ACTIVITY: Below are the entries; return every line among them that holds the word "Lazzarotto".

PROVIDED RECORDS:
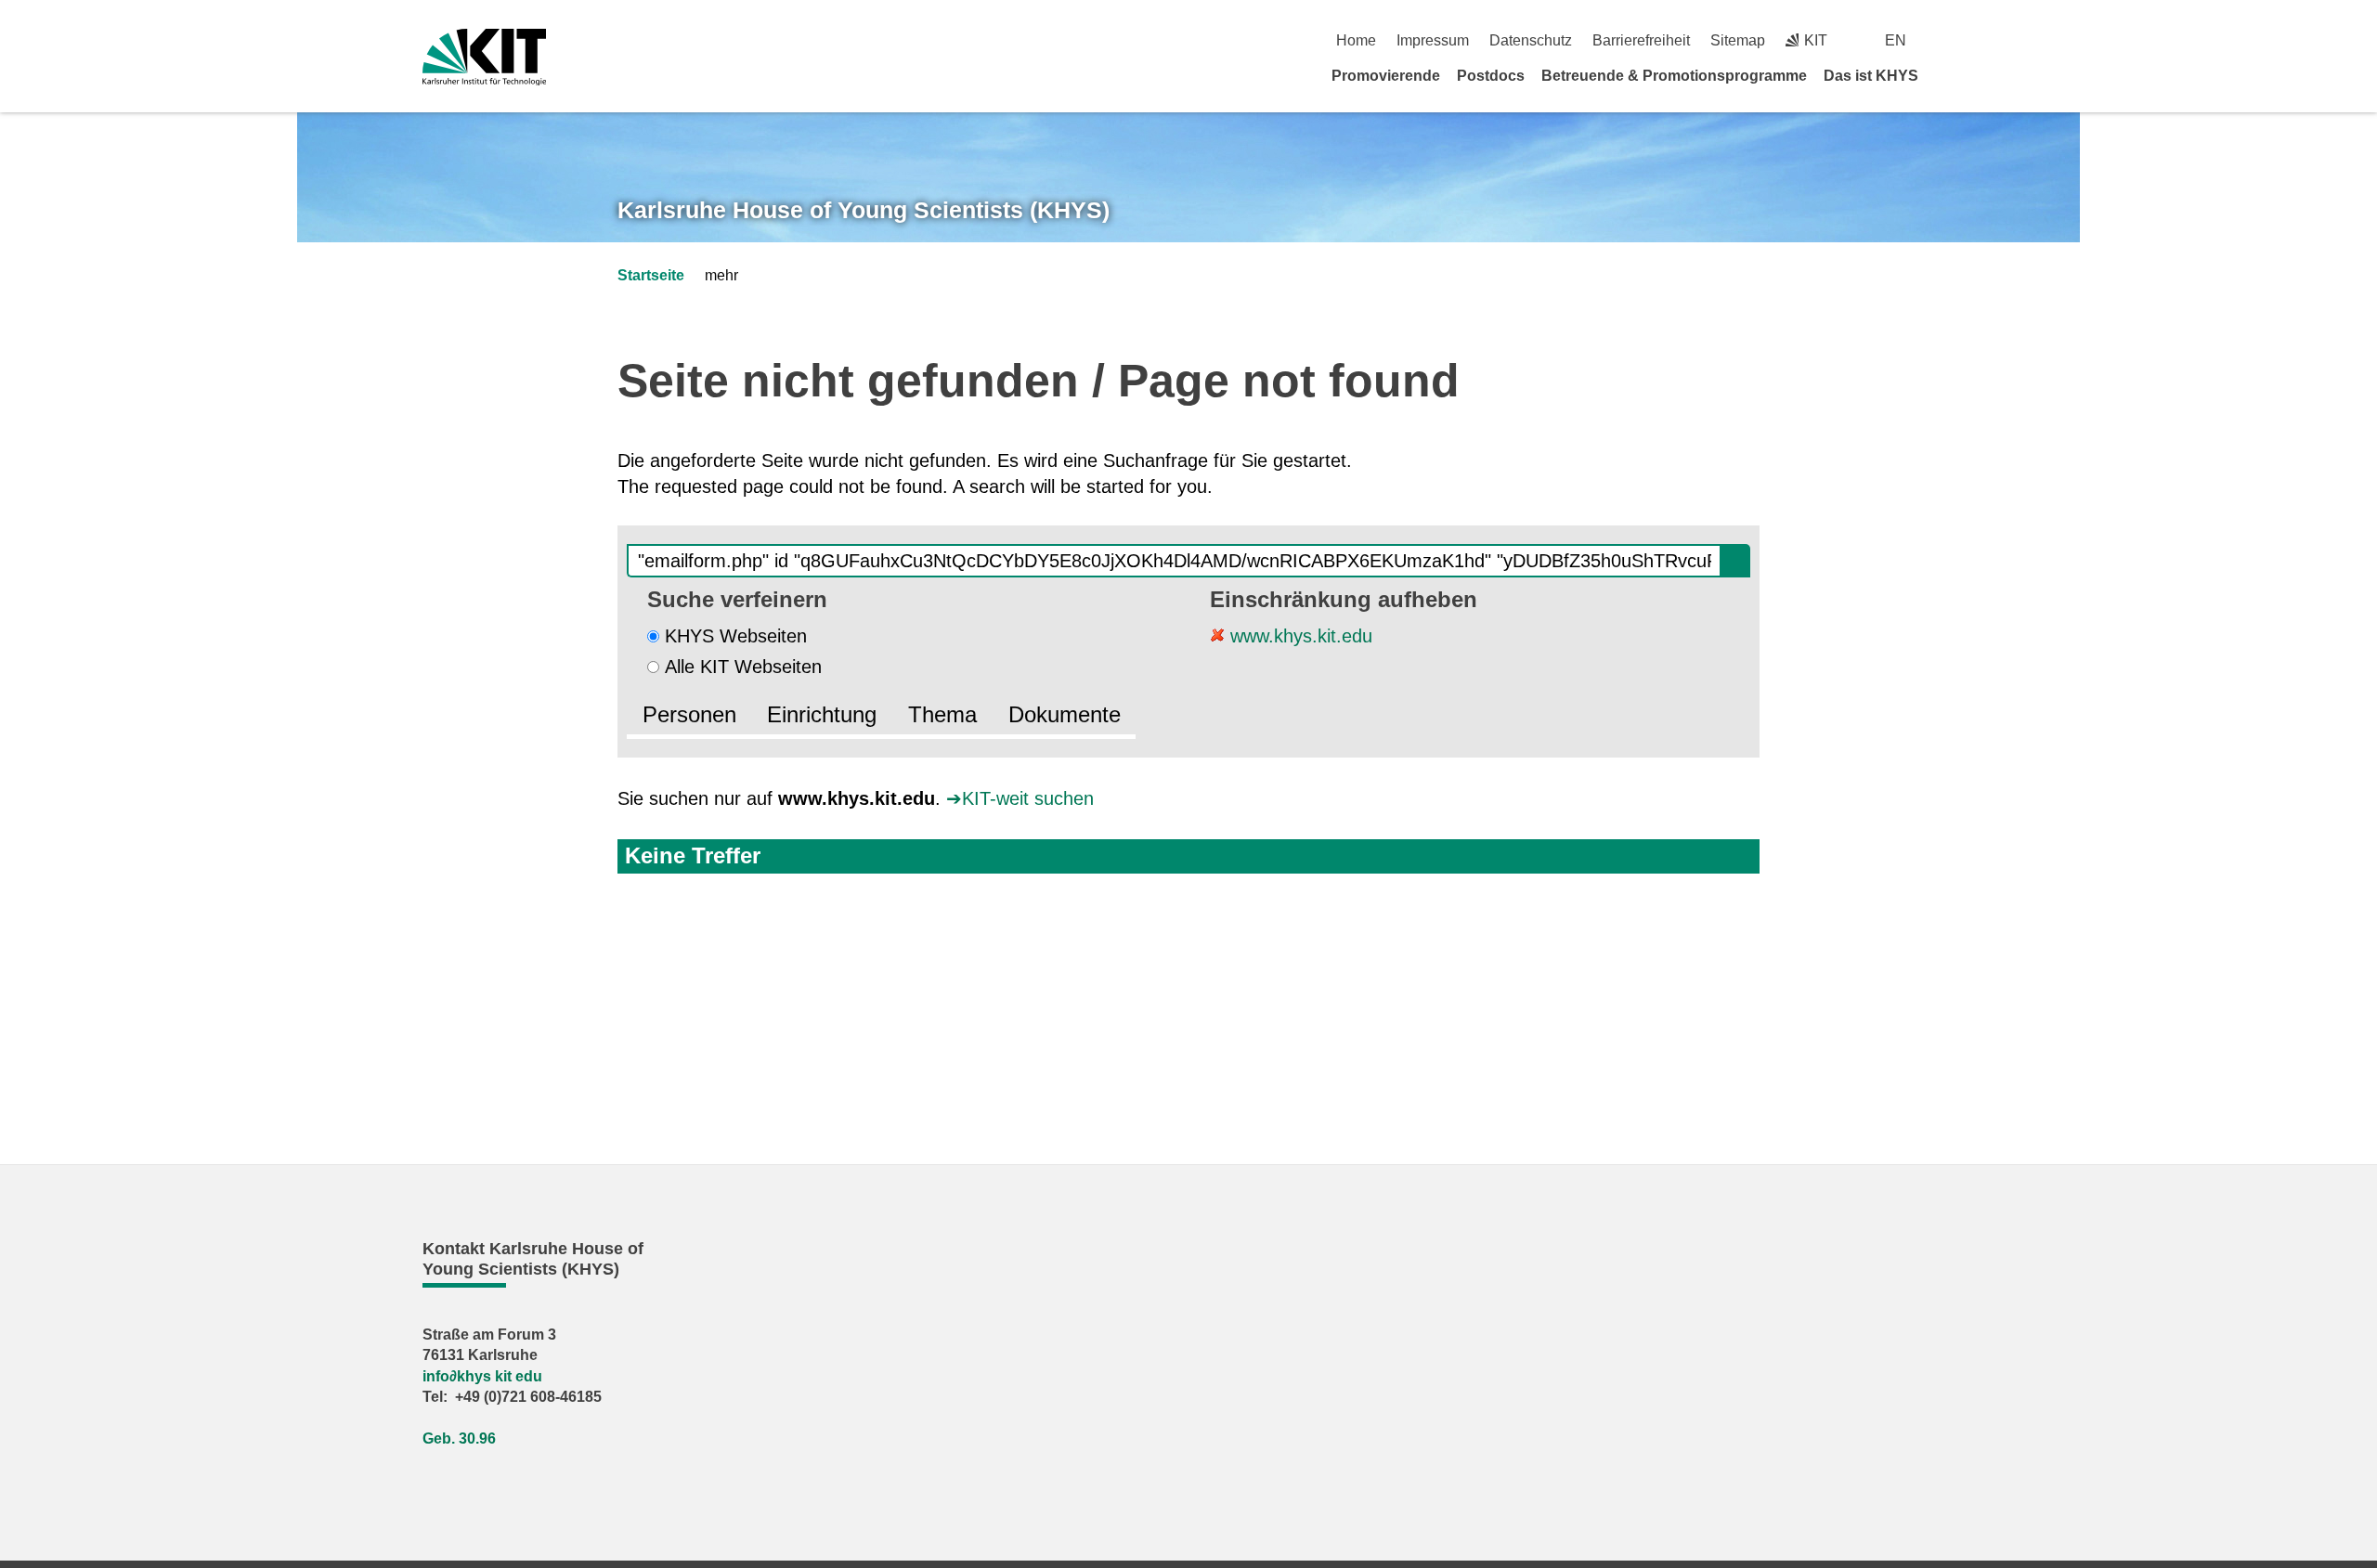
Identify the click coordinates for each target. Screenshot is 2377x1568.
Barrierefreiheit (1641, 40)
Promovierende (1385, 76)
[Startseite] (1948, 75)
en (1895, 40)
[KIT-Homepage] (484, 57)
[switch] (1948, 40)
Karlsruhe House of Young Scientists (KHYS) (863, 210)
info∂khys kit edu (482, 1376)
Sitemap (1737, 40)
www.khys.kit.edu (1298, 636)
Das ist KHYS (1871, 76)
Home (1356, 40)
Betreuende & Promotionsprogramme (1674, 76)
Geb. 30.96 (459, 1438)
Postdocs (1491, 76)
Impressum (1432, 40)
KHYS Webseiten (736, 636)
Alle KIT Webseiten (743, 666)
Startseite (650, 275)
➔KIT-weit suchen (1020, 798)
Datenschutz (1530, 40)
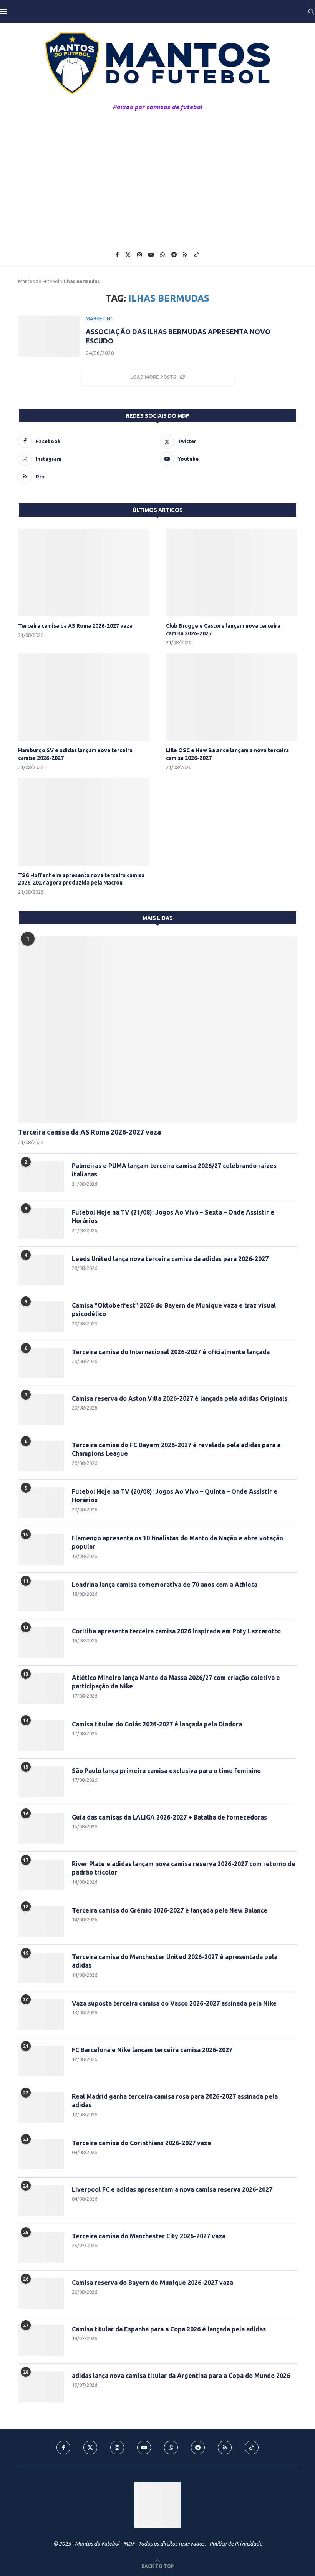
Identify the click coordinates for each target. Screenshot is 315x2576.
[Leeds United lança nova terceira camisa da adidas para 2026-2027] (41, 1270)
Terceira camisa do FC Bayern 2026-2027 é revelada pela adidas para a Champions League (176, 1449)
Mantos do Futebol (38, 281)
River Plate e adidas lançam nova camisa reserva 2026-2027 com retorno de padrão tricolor (183, 1868)
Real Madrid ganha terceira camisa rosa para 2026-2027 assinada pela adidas (175, 2100)
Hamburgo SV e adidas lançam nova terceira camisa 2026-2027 (75, 754)
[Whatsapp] (162, 254)
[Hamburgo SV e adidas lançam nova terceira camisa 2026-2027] (83, 697)
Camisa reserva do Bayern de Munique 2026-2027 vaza (152, 2282)
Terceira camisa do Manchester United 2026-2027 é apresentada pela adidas (174, 1961)
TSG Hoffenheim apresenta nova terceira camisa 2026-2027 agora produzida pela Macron (81, 879)
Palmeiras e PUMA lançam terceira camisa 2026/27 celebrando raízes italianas (174, 1170)
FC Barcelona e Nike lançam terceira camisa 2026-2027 (152, 2049)
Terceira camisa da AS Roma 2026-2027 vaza (75, 626)
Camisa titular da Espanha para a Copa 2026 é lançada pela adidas (169, 2329)
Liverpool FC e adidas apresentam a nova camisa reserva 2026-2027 (172, 2189)
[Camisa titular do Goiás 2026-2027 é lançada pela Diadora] (41, 1735)
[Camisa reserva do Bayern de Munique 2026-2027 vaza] (41, 2293)
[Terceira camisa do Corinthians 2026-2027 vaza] (41, 2154)
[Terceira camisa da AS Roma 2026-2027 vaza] (83, 572)
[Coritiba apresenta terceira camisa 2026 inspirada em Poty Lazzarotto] (41, 1642)
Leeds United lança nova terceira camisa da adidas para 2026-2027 (170, 1258)
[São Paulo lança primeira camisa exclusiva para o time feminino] (41, 1781)
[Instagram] (139, 254)
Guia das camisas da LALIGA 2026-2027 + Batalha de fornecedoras (169, 1817)
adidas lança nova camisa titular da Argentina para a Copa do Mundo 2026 (181, 2375)
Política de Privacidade (235, 2544)
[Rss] (185, 254)
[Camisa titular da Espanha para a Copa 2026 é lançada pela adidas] (41, 2340)
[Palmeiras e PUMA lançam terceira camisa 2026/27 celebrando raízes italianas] (41, 1176)
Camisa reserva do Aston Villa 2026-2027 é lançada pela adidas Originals (179, 1398)
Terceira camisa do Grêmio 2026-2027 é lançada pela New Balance (169, 1910)
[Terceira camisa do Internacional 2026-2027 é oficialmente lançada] (41, 1363)
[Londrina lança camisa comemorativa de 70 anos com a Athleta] (41, 1595)
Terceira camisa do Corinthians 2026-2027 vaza (141, 2142)
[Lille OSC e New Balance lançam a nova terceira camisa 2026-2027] (231, 697)
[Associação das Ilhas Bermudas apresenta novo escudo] (49, 336)
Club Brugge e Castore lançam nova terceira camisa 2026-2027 (223, 630)
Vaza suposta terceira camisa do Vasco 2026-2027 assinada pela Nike (174, 2003)
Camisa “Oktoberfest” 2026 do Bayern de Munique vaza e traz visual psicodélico (174, 1309)
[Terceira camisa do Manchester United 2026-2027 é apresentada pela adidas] (41, 1968)
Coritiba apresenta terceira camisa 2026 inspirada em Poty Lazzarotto (176, 1631)
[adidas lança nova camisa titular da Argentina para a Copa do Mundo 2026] (41, 2386)
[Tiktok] (196, 254)
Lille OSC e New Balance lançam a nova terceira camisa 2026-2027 (227, 754)
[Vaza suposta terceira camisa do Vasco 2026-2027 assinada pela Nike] (41, 2014)
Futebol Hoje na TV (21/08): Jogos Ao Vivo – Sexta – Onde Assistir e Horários (173, 1216)
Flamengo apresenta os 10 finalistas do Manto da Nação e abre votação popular (177, 1542)
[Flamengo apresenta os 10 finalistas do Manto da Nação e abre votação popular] (41, 1549)
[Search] (311, 11)
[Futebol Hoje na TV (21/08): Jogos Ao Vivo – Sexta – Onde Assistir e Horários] (41, 1223)
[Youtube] (151, 254)
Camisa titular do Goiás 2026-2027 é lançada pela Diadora (157, 1724)
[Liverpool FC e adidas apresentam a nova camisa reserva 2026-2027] (41, 2200)
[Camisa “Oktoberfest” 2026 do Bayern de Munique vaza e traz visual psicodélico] (41, 1316)
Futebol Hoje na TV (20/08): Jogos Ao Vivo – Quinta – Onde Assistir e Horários (174, 1495)
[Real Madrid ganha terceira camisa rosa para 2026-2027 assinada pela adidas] (41, 2107)
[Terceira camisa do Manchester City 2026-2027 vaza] (41, 2247)
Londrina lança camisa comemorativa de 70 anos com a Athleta (164, 1584)
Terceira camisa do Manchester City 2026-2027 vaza (148, 2236)
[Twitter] (128, 254)
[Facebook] (117, 254)
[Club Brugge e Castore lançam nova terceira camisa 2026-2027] (231, 572)
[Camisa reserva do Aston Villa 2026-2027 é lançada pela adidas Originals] (41, 1409)
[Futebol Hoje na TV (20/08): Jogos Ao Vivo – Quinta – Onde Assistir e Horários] (41, 1502)
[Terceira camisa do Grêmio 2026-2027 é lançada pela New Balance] (41, 1921)
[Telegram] (174, 254)
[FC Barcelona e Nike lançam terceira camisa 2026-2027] (41, 2061)
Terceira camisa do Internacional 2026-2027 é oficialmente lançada (171, 1351)
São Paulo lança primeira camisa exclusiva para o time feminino (166, 1770)
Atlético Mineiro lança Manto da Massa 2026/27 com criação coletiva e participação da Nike (176, 1682)
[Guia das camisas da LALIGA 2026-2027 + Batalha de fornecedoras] (41, 1828)
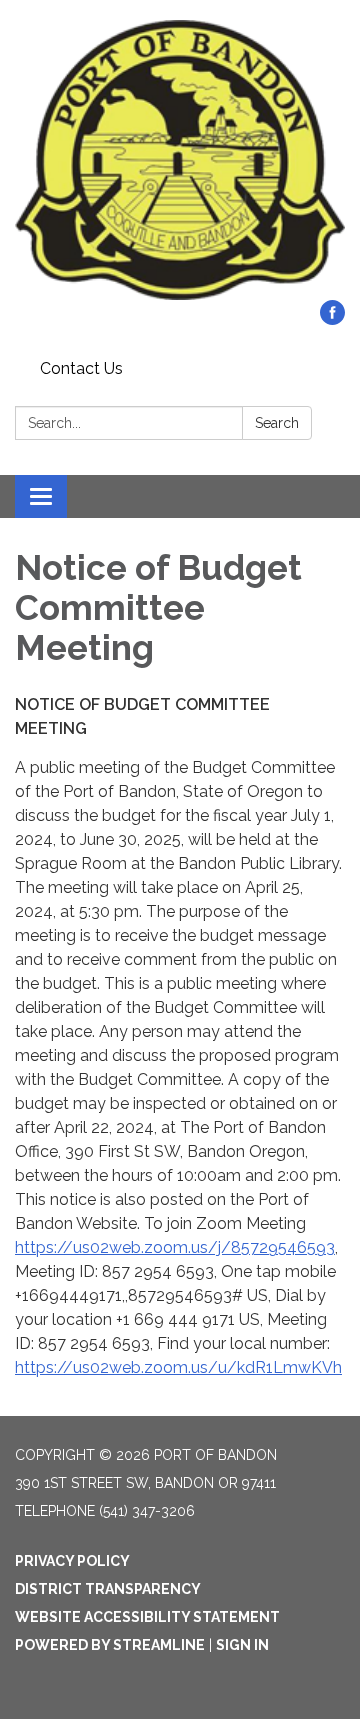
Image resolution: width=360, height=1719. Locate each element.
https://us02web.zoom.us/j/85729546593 (175, 1247)
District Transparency (108, 1589)
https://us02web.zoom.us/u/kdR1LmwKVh (178, 1367)
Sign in (242, 1645)
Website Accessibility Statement (147, 1617)
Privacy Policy (72, 1561)
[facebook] (332, 319)
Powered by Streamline (110, 1645)
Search (277, 423)
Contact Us (81, 368)
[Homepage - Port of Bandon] (180, 160)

ANSWER FOR THE TASK:
[Coritiba apresenta terceira camisa 2026 inspirada em Poty Lazzarotto] (41, 1642)
Coritiba apresenta terceira camisa 2026 inspirada em Poty Lazzarotto (176, 1631)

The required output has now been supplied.